15. Ge

357 53 5
                                    

Entah keberanian darimana  yang tengah bersamaku sekarang. Aku hanya mencoba mengikuti keinginan hati. Mencoba menikmati setiap detik waktu yang kuhabiskan bersamanya.

Bersamanya membuat setiap detik yang kulalui terasa lebih berwarna dan bersemangat. Aku masih menerka-nerka tentang apa arti dari rasa nyaman yang tengah menguasai hati ini. Mungkinkah ini hanya sekedar rasa nyaman bersama sosok kakak yang memiliki begitu banyak kesamaan. Atau lebih dari itu, jujur aku sebenarnya belum paham.

Perlahan namun pasti aku bisa memahaminya, setiap malam bersamanya menghadirkan getaran-getaran yang berbeda, yang semakin jelas sanggup ku pahami maknanya. Sedekat ini bersamanya, getaran itu kembali muncul. Bahkan lebih terasa dari biasanya.

Rasanya begitu deg-degan. Wajahku sedikit memanas, dan rasa grogi itu sangat jelas terasa. Tapi, aku menikmatinya. Aku masih memejamkan kedua mataku, merasakan hembusan angin dingin yang menyentuh wajahku. Aku bisa mendengar nafasnya berhembus tak beraturan dan kegelisahan tampak jelas dan tak sanggup dia sembunyikan.

"Apa dia merasakan hal yang sama denganku ?. Ah semoga...

Aku tersenyum samar, merasakan tubuhnya yang masih menegang bak patung namun perlahan mulai rilex. Aku bersedekap mencoba memeluk diriku sendiri dan mengurangi hawa dingin.

"Ehem, dingin ya ge..?

"He,em lumayan kak ssshhh....

"Mau pulang,? Biar kamu bisa angetin badan dirumah."

Aku menggeleng , masih dengan posisi yang sama bersandar di dadanya.

"Ada nggak cara yang lebih simple selain pulang? . Aku masih betah disini kak."

Hening , dia tidak menanggapi pertanyaanku. Kubuka mataku ingin tau kenapa dia  terdiam. Dia yang lebih tinggi dariku mau tak mau membuatku harus mendongak jika ingin menatapnya dan...

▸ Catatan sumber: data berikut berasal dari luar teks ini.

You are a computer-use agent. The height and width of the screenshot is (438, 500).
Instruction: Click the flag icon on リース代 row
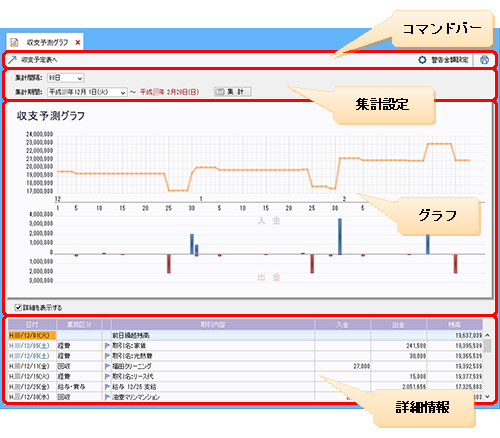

Pandangan kami bertemu kami bertatapan dengan jarak sedekat ini. Aku menyelami hitam pupil matanya. Semakin dalam semakin aku hanyut dalam paras ayunya.aku menikmati setiap garis yang membentuk wajahnya.

Lalu wajahnya beralih dari tatapan kami, menatap lurus kearah depan. Dan aku merasakan sebuah pergerakan, kedua lengannya perlahan menyusup di pinggangku melingkarinya dan menyatu satu sama lain. Dadaku berdetak semakin tak beraturan di barengi dengan semakin eratnya dia memelukku. Aku menunduk menatap dua lengannya yang telah melingkar sempurna di perutku.

Belum usai rasa terkejutku kurasakan rahang bawahnya sudah menyatu dengan kepalaku. Aku semakin di buat deg-degan dengan segala perlakuannya.

"Apa seperti ini bisa membuatmu sedikit lebih hangat?

Aku tak menjawabnya, aku terlalu sibuk menahan diri agar tidak sampai gemeteran karena menahan rasa grogi yang berlebih. Sekarang aku tau apa yang aku rasakan.

Aku suka dia ..

Aku yakin, aku sudah terbiasa dengan perasaan sejenis meski aku belum pernah menjalaninya. Ada beberapa komunitas seperti itu yang kujumpai di tempat aku menimba ilmu. Dan salah satu teman sejurusanku ada yang gay.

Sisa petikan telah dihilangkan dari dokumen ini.